Controversy Over the Role of the Piano Accompanist

This week I came across several very passionate discussions of the same topic- and one which rarely hits the headlines- the role of the piano accompanist.
In a programme on BBC Radio 4 last week (sadly not archived) entitled “Am I too Soft?”, Susan Tomes, a highly successful British ensemble pianist, bemoaned the standard treatment of and attitude towards “the accompanist” in chamber music and art song recitals. As she explained, the repertoire is often as demanding for the pianist as it is for the violin, cello or voice. However the pianist often gets little attention or appreciation, even being described as ‘at the piano’, “as if it were a piece of furniture”, as she exclaimed!

I certainly identified with her perturbation, having spent many years as an accompanist, a term I grew to dislike as it only seemed to encourage a lack of regard from audience and sometimes fellow performers. Despite playing repertoire of equal difficulty and having to cope with many other challenges besides, such as wayward singers and dubious pianos, there were times when my presence was barely acknowledged. On one occasion my name was not in the programme, the singer was presented with a bouquet of flowers while I stood next to her on the stage empty handed and I subsequently didn’t make the review in the local paper either!

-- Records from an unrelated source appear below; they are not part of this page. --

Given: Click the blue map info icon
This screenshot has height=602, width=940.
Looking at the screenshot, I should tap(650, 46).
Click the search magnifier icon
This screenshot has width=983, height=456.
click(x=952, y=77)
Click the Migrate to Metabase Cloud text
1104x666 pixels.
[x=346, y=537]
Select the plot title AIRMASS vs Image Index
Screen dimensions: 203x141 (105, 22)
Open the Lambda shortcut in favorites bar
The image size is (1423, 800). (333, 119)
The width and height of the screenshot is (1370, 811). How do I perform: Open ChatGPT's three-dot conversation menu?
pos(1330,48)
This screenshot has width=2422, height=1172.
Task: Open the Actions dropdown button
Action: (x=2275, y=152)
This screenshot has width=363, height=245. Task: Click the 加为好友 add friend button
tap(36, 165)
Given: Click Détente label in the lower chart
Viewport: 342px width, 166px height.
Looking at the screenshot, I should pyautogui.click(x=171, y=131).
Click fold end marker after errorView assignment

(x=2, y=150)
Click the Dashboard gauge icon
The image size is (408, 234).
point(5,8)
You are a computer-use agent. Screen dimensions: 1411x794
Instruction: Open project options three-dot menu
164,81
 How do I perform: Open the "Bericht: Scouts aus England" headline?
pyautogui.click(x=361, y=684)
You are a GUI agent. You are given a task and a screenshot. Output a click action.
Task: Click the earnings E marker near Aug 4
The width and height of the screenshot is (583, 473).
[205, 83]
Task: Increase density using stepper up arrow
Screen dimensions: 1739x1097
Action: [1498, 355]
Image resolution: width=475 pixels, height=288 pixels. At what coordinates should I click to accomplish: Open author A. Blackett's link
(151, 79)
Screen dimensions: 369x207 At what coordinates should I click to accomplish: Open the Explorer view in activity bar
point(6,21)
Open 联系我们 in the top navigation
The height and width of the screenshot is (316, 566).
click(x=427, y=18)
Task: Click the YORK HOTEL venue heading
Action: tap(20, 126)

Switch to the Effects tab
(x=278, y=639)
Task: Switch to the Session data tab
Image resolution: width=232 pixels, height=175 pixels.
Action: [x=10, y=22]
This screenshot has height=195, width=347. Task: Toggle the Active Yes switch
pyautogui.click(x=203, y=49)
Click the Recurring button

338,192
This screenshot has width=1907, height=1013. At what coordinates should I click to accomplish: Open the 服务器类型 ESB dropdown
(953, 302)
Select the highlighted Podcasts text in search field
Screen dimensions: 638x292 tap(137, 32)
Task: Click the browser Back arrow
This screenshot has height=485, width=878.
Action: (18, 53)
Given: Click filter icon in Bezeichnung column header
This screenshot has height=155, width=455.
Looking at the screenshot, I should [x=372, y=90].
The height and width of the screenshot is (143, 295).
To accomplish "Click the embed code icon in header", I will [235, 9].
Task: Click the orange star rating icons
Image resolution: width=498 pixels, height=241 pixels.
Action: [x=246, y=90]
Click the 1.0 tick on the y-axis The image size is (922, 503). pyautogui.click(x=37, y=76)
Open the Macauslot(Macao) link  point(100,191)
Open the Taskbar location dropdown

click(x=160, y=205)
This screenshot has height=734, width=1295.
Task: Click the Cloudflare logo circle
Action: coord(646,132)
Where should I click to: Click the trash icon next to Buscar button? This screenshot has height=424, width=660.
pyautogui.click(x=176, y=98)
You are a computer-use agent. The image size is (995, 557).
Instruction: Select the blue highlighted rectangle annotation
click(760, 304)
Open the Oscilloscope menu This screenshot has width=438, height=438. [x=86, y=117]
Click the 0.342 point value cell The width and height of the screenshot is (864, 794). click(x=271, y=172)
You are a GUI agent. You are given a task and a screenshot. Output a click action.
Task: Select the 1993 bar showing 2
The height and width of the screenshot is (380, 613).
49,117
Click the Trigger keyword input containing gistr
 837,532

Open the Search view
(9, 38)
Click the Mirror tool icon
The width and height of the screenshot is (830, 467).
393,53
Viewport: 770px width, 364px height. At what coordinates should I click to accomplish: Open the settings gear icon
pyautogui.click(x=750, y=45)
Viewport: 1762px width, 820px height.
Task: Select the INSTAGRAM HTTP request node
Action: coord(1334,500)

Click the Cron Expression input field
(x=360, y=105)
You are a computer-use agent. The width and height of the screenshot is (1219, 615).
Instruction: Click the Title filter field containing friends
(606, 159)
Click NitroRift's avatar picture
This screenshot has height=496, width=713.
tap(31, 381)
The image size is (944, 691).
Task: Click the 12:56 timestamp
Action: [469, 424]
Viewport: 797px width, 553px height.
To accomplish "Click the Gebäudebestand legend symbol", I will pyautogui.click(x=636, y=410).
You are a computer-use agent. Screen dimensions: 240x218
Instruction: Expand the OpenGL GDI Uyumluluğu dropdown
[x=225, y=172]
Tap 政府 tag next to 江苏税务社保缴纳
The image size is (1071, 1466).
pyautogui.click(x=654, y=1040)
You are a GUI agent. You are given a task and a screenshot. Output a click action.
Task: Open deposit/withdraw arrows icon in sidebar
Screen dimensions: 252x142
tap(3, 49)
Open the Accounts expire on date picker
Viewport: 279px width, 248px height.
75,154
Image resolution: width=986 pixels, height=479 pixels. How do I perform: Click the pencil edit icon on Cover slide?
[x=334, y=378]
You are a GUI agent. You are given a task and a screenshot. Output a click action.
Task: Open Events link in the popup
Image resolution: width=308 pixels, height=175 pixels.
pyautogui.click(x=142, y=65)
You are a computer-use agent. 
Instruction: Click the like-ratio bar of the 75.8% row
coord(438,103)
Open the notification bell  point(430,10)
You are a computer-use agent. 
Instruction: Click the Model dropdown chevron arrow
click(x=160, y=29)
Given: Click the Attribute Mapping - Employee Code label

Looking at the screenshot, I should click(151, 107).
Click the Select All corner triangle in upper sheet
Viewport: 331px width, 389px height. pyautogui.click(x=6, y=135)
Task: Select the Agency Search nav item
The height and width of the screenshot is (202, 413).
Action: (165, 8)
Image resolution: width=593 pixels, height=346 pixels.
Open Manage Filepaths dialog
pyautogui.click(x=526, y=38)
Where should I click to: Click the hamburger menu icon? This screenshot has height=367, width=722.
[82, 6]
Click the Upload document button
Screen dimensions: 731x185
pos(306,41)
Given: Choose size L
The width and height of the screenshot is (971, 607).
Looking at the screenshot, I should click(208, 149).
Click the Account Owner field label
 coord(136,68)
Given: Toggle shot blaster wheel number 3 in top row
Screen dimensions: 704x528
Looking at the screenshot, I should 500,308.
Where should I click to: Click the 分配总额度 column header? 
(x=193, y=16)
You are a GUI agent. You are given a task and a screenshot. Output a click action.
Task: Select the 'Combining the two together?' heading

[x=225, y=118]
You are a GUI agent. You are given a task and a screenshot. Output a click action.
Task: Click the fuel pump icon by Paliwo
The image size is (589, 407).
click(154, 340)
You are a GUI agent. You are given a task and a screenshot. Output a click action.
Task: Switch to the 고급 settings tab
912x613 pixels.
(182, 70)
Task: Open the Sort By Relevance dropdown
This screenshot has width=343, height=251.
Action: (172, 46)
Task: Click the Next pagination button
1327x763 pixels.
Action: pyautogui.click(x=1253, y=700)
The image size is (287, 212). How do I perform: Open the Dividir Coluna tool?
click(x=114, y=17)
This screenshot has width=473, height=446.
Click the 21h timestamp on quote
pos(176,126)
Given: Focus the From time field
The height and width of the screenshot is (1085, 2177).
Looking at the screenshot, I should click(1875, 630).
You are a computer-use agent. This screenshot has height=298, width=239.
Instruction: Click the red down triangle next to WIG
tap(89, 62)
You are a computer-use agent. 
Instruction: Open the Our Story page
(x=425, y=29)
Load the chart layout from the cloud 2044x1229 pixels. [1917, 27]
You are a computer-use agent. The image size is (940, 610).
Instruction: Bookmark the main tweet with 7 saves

In “Am I too soft?” the renowned accompanist Roger Vignoles describes an even more outrageous occasion when he and a well-known singer gave a concert at a major international arts festival which won an award as the most outstanding concert of the festival. He was astounded to discover that not only was the entire cash award given to the singer, but he was not even invited to the celebratory dinner which followed!

Following the example of the great Hartmut Holl (of whom more later), I began to describe myself simply as a pianist, an accurate and less maligned term. In terms of the profession itself, I loved it beyond measure. It was wonderful to have the opportunity to play so much great music with a wide variety of performers and I relished the demands it made on me in terms of flexibility, intuition, sensitivity and skill. But now, more controversy…

Tomorrow night the tenor Ian Bostridge will be giving a recital with the Norwegian pianist Leif Ove Andsnes at Walt Disney Concert Hall in Los Angeles. This event promped an article in the LA Times on Sunday by David Mermelstein discussing the increasingly common practice of piano solo virtuosi performing chamber music and art song recitals. Can solo virtuosi really do as well as an experienced accompanist in such a situation? Graham Johnson, interviewed in the article, was up in arms: “If a solo pianist can do my job simply by opening up the score and playing the music better than me without thinking, then why should people take the trouble to study accompanying?… I get upset about this issue because it insultingly supposes that the art to which I have given my life is something anyone who is a good pianist can do. No, the implication is it can be done better by a soloist because virtuosity governs all.”

Johnson is extremely successful internationally as an art song pianist, yet to me these comments betray a certain nervousness. Maybe he is worried that a solo pianist really might do just as well… or at least be perceived in that way by a majority of the audience. Personally, I don’t believe that most piano soloists could do as well as a professional accompanist as they simply haven’t mastered the art of listening so astutely to the singer or instrumentalist, tuning to the breathing, the placing of chords in relation to the consonants or the bowing, understanding the shades of meaning and color of the poetry… yet they certainly might tackle the technical difficulties with more ease.

Murmelstein goes on to mention the great Fischer-Dieskau and how he famously worked not only with professional accompanists but also many soloists. “No one did more to focus the spotlight on the keyboard than Dietrich Fischer-Dieskau, the German baritone whose name is virtually synonymous with Lieder singing and who in a 40-odd-year career ending in 1992 worked with players as diverse as Brendel, Daniel Barenboim, Christoph Eschenbach, Sviatoslav Richter and Leonard Bernstein….Speaking from his home, Brendel [said]…”The unequal partner is something of the past thanks to Fischer-Dieskau…Onstage… there was the ideal give and take. You knew that he listened to you as much as you listened to him.”
While many were appreciative, some much preferred a professional accompanist. I certainly was blown away by Hartmut Holl’s work, as was the New York based arts writer, Benjamin Ivry. In an online article about Holl written in 2000, Ivry had this to say:

“In the early 1980s Holl was taken on as official accompanist for the famous baritone Dietrich Fischer-Dieskau, the most recorded singer in history, with over one thousand LP-length recordings to his credit. For 14 years, Holl accompanied Fischer-Dieskau in what many see now as an Indian summer of Fischer-Dieskau’s long career. He was sometimes tempted to perform and record with pianists who were not full masters of the accompanist’s art, like Alfred Brendel, Vladimir Ashkenazy, and most disastrously Vladimir Horowitz. But for the most part, it was Holl’s combination of musical sensitivity with a capacity for drama and spiky originality when the song called for it, that grace the baritone’s last recordings.”